Task item = Repeat all of the data exactly. Leave nothing out.

# # #

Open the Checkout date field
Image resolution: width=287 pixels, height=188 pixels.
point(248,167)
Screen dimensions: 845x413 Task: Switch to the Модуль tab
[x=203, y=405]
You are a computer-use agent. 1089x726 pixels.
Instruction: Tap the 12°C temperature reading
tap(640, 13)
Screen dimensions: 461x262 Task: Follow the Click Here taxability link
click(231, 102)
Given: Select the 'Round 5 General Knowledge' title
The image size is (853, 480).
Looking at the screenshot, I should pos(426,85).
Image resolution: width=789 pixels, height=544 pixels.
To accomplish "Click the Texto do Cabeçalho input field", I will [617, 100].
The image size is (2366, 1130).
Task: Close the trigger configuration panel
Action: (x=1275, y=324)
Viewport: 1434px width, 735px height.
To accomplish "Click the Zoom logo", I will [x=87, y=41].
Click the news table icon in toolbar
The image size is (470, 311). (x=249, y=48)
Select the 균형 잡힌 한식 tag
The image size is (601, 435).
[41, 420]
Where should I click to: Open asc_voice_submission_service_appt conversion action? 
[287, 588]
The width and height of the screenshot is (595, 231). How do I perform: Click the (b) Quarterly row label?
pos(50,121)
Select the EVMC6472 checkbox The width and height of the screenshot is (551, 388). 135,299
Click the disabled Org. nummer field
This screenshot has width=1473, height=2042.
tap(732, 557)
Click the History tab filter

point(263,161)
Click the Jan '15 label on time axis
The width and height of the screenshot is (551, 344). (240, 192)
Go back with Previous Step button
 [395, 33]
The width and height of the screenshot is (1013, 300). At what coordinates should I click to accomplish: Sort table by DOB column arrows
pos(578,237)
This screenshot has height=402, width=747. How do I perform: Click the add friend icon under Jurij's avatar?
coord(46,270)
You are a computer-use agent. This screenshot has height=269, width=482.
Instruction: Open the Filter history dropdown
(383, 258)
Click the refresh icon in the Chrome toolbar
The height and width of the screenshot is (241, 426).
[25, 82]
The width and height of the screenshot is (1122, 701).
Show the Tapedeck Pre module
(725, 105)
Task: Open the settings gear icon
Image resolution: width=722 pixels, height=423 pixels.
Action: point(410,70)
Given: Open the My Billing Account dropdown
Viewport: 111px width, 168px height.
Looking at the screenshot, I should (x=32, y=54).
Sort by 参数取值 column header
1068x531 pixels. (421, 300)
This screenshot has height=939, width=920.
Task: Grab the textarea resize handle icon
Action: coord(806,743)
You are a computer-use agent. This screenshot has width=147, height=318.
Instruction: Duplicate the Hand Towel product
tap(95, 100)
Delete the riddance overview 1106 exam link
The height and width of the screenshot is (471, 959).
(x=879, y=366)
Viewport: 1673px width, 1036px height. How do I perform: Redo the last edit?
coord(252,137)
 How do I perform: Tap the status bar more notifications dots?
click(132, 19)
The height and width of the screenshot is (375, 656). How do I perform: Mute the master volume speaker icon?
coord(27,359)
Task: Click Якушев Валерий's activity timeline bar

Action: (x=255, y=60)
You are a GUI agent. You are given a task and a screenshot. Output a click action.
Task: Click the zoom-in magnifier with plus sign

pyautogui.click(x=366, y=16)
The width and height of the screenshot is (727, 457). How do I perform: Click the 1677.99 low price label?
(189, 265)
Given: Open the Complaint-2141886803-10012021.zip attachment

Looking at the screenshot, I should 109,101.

# # #

Response to the exercise =
Open the Checkout date field
Image resolution: width=287 pixels, height=188 pixels.
point(248,167)
Screen dimensions: 845x413 Task: Switch to the Модуль tab
[x=203, y=405]
You are a computer-use agent. 1089x726 pixels.
Instruction: Tap the 12°C temperature reading
tap(640, 13)
Screen dimensions: 461x262 Task: Follow the Click Here taxability link
click(231, 102)
Given: Select the 'Round 5 General Knowledge' title
The image size is (853, 480).
Looking at the screenshot, I should pos(426,85).
Image resolution: width=789 pixels, height=544 pixels.
To accomplish "Click the Texto do Cabeçalho input field", I will [617, 100].
The image size is (2366, 1130).
Task: Close the trigger configuration panel
Action: (x=1275, y=324)
Viewport: 1434px width, 735px height.
To accomplish "Click the Zoom logo", I will [x=87, y=41].
Click the news table icon in toolbar
The image size is (470, 311). (x=249, y=48)
Select the 균형 잡힌 한식 tag
The image size is (601, 435).
[41, 420]
Where should I click to: Open asc_voice_submission_service_appt conversion action? 
[287, 588]
The width and height of the screenshot is (595, 231). How do I perform: Click the (b) Quarterly row label?
pos(50,121)
Select the EVMC6472 checkbox The width and height of the screenshot is (551, 388). 135,299
Click the disabled Org. nummer field
This screenshot has width=1473, height=2042.
tap(732, 557)
Click the History tab filter

point(263,161)
Click the Jan '15 label on time axis
The width and height of the screenshot is (551, 344). (240, 192)
Go back with Previous Step button
 [395, 33]
The width and height of the screenshot is (1013, 300). At what coordinates should I click to accomplish: Sort table by DOB column arrows
pos(578,237)
This screenshot has height=402, width=747. How do I perform: Click the add friend icon under Jurij's avatar?
coord(46,270)
You are a computer-use agent. This screenshot has height=269, width=482.
Instruction: Open the Filter history dropdown
(383, 258)
Click the refresh icon in the Chrome toolbar
The height and width of the screenshot is (241, 426).
[25, 82]
The width and height of the screenshot is (1122, 701).
Show the Tapedeck Pre module
(725, 105)
Task: Open the settings gear icon
Image resolution: width=722 pixels, height=423 pixels.
Action: point(410,70)
Given: Open the My Billing Account dropdown
Viewport: 111px width, 168px height.
Looking at the screenshot, I should (x=32, y=54).
Sort by 参数取值 column header
1068x531 pixels. (421, 300)
This screenshot has height=939, width=920.
Task: Grab the textarea resize handle icon
Action: coord(806,743)
You are a computer-use agent. This screenshot has width=147, height=318.
Instruction: Duplicate the Hand Towel product
tap(95, 100)
Delete the riddance overview 1106 exam link
The height and width of the screenshot is (471, 959).
(x=879, y=366)
Viewport: 1673px width, 1036px height. How do I perform: Redo the last edit?
coord(252,137)
 How do I perform: Tap the status bar more notifications dots?
click(132, 19)
The height and width of the screenshot is (375, 656). How do I perform: Mute the master volume speaker icon?
coord(27,359)
Task: Click Якушев Валерий's activity timeline bar

Action: (x=255, y=60)
You are a GUI agent. You are given a task and a screenshot. Output a click action.
Task: Click the zoom-in magnifier with plus sign

pyautogui.click(x=366, y=16)
The width and height of the screenshot is (727, 457). How do I perform: Click the 1677.99 low price label?
(189, 265)
Given: Open the Complaint-2141886803-10012021.zip attachment

Looking at the screenshot, I should 109,101.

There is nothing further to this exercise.